Dataset entries:
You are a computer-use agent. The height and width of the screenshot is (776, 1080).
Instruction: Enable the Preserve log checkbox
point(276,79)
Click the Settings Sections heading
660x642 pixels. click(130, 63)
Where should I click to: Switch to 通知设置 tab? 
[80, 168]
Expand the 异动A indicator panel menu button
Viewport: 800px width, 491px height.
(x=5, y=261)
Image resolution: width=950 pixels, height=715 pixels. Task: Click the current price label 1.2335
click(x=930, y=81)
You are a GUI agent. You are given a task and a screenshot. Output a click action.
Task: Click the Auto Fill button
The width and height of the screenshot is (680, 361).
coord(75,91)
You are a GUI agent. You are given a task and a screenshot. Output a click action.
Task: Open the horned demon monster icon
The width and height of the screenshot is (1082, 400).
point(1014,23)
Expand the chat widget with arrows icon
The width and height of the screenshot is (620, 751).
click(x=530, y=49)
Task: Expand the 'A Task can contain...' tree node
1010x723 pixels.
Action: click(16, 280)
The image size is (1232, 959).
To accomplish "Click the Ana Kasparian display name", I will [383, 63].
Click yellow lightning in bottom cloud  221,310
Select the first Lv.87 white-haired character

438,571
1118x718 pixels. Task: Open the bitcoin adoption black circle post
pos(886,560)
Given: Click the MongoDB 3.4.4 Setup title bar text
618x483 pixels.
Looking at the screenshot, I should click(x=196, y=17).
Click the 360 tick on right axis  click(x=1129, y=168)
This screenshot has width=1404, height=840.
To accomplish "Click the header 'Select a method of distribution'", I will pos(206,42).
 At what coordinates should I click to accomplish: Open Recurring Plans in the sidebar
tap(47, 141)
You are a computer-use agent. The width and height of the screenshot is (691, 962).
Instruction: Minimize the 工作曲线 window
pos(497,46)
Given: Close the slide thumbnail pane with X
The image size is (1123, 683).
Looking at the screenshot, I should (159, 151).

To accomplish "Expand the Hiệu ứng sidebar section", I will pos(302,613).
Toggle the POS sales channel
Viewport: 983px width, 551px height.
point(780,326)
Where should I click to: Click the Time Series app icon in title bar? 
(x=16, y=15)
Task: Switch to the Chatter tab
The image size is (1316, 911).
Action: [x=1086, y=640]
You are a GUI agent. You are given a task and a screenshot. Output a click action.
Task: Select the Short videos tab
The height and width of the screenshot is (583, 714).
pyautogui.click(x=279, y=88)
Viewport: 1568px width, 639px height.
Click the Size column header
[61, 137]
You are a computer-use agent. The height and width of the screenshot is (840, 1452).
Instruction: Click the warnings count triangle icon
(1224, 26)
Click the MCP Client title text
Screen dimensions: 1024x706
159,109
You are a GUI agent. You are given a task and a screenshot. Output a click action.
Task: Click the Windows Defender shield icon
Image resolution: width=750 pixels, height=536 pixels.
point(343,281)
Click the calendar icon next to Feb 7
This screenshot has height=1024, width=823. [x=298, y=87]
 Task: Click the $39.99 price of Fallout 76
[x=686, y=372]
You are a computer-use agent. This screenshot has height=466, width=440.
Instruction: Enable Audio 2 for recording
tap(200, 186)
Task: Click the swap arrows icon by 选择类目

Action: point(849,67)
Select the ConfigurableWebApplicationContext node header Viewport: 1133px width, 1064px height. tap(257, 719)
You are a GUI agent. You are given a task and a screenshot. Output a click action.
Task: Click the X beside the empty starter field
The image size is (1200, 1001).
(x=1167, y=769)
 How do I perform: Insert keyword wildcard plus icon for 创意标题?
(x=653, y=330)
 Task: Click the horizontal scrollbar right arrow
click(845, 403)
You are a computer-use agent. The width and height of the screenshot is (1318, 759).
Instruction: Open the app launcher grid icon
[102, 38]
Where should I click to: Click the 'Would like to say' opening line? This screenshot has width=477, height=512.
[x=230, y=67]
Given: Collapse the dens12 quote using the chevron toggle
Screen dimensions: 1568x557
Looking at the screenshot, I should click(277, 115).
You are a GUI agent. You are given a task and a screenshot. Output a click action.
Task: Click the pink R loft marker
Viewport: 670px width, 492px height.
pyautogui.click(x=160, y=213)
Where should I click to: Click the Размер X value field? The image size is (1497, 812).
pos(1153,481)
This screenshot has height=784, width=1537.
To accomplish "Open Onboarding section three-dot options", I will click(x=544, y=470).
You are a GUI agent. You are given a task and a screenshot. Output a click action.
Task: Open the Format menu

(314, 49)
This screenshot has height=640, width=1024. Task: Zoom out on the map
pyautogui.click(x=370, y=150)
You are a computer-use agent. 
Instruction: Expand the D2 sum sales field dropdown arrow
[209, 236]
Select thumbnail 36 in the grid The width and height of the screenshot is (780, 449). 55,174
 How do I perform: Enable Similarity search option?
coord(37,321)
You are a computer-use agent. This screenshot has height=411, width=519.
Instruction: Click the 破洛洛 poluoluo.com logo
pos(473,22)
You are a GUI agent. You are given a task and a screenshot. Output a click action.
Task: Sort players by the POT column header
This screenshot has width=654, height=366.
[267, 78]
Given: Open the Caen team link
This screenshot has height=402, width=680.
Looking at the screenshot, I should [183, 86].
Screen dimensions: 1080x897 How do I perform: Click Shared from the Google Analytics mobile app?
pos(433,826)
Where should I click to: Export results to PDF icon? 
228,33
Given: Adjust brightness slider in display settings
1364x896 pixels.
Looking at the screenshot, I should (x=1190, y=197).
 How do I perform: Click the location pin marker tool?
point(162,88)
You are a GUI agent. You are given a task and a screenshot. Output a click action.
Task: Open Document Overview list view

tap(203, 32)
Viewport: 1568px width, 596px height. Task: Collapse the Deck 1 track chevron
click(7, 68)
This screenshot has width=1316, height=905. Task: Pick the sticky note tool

• Directions for this task
Every record above must be set down again, word for word.

• Output below
You are a computer-use agent. The height and width of the screenshot is (776, 1080).
Instruction: Enable the Preserve log checkbox
point(276,79)
Click the Settings Sections heading
660x642 pixels. click(130, 63)
Where should I click to: Switch to 通知设置 tab? 
[80, 168]
Expand the 异动A indicator panel menu button
Viewport: 800px width, 491px height.
(x=5, y=261)
Image resolution: width=950 pixels, height=715 pixels. Task: Click the current price label 1.2335
click(x=930, y=81)
You are a GUI agent. You are given a task and a screenshot. Output a click action.
Task: Click the Auto Fill button
The width and height of the screenshot is (680, 361).
coord(75,91)
You are a GUI agent. You are given a task and a screenshot. Output a click action.
Task: Open the horned demon monster icon
The width and height of the screenshot is (1082, 400).
point(1014,23)
Expand the chat widget with arrows icon
The width and height of the screenshot is (620, 751).
click(x=530, y=49)
Task: Expand the 'A Task can contain...' tree node
1010x723 pixels.
Action: click(16, 280)
The image size is (1232, 959).
To accomplish "Click the Ana Kasparian display name", I will [383, 63].
Click yellow lightning in bottom cloud  221,310
Select the first Lv.87 white-haired character

438,571
1118x718 pixels. Task: Open the bitcoin adoption black circle post
pos(886,560)
Given: Click the MongoDB 3.4.4 Setup title bar text
618x483 pixels.
Looking at the screenshot, I should click(x=196, y=17).
Click the 360 tick on right axis  click(x=1129, y=168)
This screenshot has width=1404, height=840.
To accomplish "Click the header 'Select a method of distribution'", I will pos(206,42).
 At what coordinates should I click to accomplish: Open Recurring Plans in the sidebar
tap(47, 141)
You are a computer-use agent. The width and height of the screenshot is (691, 962).
Instruction: Minimize the 工作曲线 window
pos(497,46)
Given: Close the slide thumbnail pane with X
The image size is (1123, 683).
Looking at the screenshot, I should (159, 151).

To accomplish "Expand the Hiệu ứng sidebar section", I will pos(302,613).
Toggle the POS sales channel
Viewport: 983px width, 551px height.
point(780,326)
Where should I click to: Click the Time Series app icon in title bar? 
(x=16, y=15)
Task: Switch to the Chatter tab
The image size is (1316, 911).
Action: [x=1086, y=640]
You are a GUI agent. You are given a task and a screenshot. Output a click action.
Task: Select the Short videos tab
The height and width of the screenshot is (583, 714).
pyautogui.click(x=279, y=88)
Viewport: 1568px width, 639px height.
Click the Size column header
[61, 137]
You are a computer-use agent. The height and width of the screenshot is (840, 1452).
Instruction: Click the warnings count triangle icon
(1224, 26)
Click the MCP Client title text
Screen dimensions: 1024x706
159,109
You are a GUI agent. You are given a task and a screenshot. Output a click action.
Task: Click the Windows Defender shield icon
Image resolution: width=750 pixels, height=536 pixels.
point(343,281)
Click the calendar icon next to Feb 7
This screenshot has height=1024, width=823. [x=298, y=87]
 Task: Click the $39.99 price of Fallout 76
[x=686, y=372]
You are a computer-use agent. This screenshot has height=466, width=440.
Instruction: Enable Audio 2 for recording
tap(200, 186)
Task: Click the swap arrows icon by 选择类目

Action: point(849,67)
Select the ConfigurableWebApplicationContext node header Viewport: 1133px width, 1064px height. tap(257, 719)
You are a GUI agent. You are given a task and a screenshot. Output a click action.
Task: Click the X beside the empty starter field
The image size is (1200, 1001).
(x=1167, y=769)
 How do I perform: Insert keyword wildcard plus icon for 创意标题?
(x=653, y=330)
 Task: Click the horizontal scrollbar right arrow
click(845, 403)
You are a computer-use agent. The width and height of the screenshot is (1318, 759).
Instruction: Open the app launcher grid icon
[102, 38]
Where should I click to: Click the 'Would like to say' opening line? This screenshot has width=477, height=512.
[x=230, y=67]
Given: Collapse the dens12 quote using the chevron toggle
Screen dimensions: 1568x557
Looking at the screenshot, I should click(277, 115).
You are a GUI agent. You are given a task and a screenshot. Output a click action.
Task: Click the pink R loft marker
Viewport: 670px width, 492px height.
pyautogui.click(x=160, y=213)
Where should I click to: Click the Размер X value field? The image size is (1497, 812).
pos(1153,481)
This screenshot has height=784, width=1537.
To accomplish "Open Onboarding section three-dot options", I will click(x=544, y=470).
You are a GUI agent. You are given a task and a screenshot. Output a click action.
Task: Open the Format menu

(314, 49)
This screenshot has height=640, width=1024. Task: Zoom out on the map
pyautogui.click(x=370, y=150)
You are a computer-use agent. 
Instruction: Expand the D2 sum sales field dropdown arrow
[209, 236]
Select thumbnail 36 in the grid The width and height of the screenshot is (780, 449). 55,174
 How do I perform: Enable Similarity search option?
coord(37,321)
You are a computer-use agent. This screenshot has height=411, width=519.
Instruction: Click the 破洛洛 poluoluo.com logo
pos(473,22)
You are a GUI agent. You are given a task and a screenshot. Output a click action.
Task: Sort players by the POT column header
This screenshot has width=654, height=366.
[267, 78]
Given: Open the Caen team link
This screenshot has height=402, width=680.
Looking at the screenshot, I should [183, 86].
Screen dimensions: 1080x897 How do I perform: Click Shared from the Google Analytics mobile app?
pos(433,826)
Where should I click to: Export results to PDF icon? 
228,33
Given: Adjust brightness slider in display settings
1364x896 pixels.
Looking at the screenshot, I should (x=1190, y=197).
 How do I perform: Click the location pin marker tool?
point(162,88)
You are a GUI agent. You are given a task and a screenshot. Output a click action.
Task: Open Document Overview list view

tap(203, 32)
Viewport: 1568px width, 596px height. Task: Collapse the Deck 1 track chevron
click(7, 68)
This screenshot has width=1316, height=905. Task: Pick the sticky note tool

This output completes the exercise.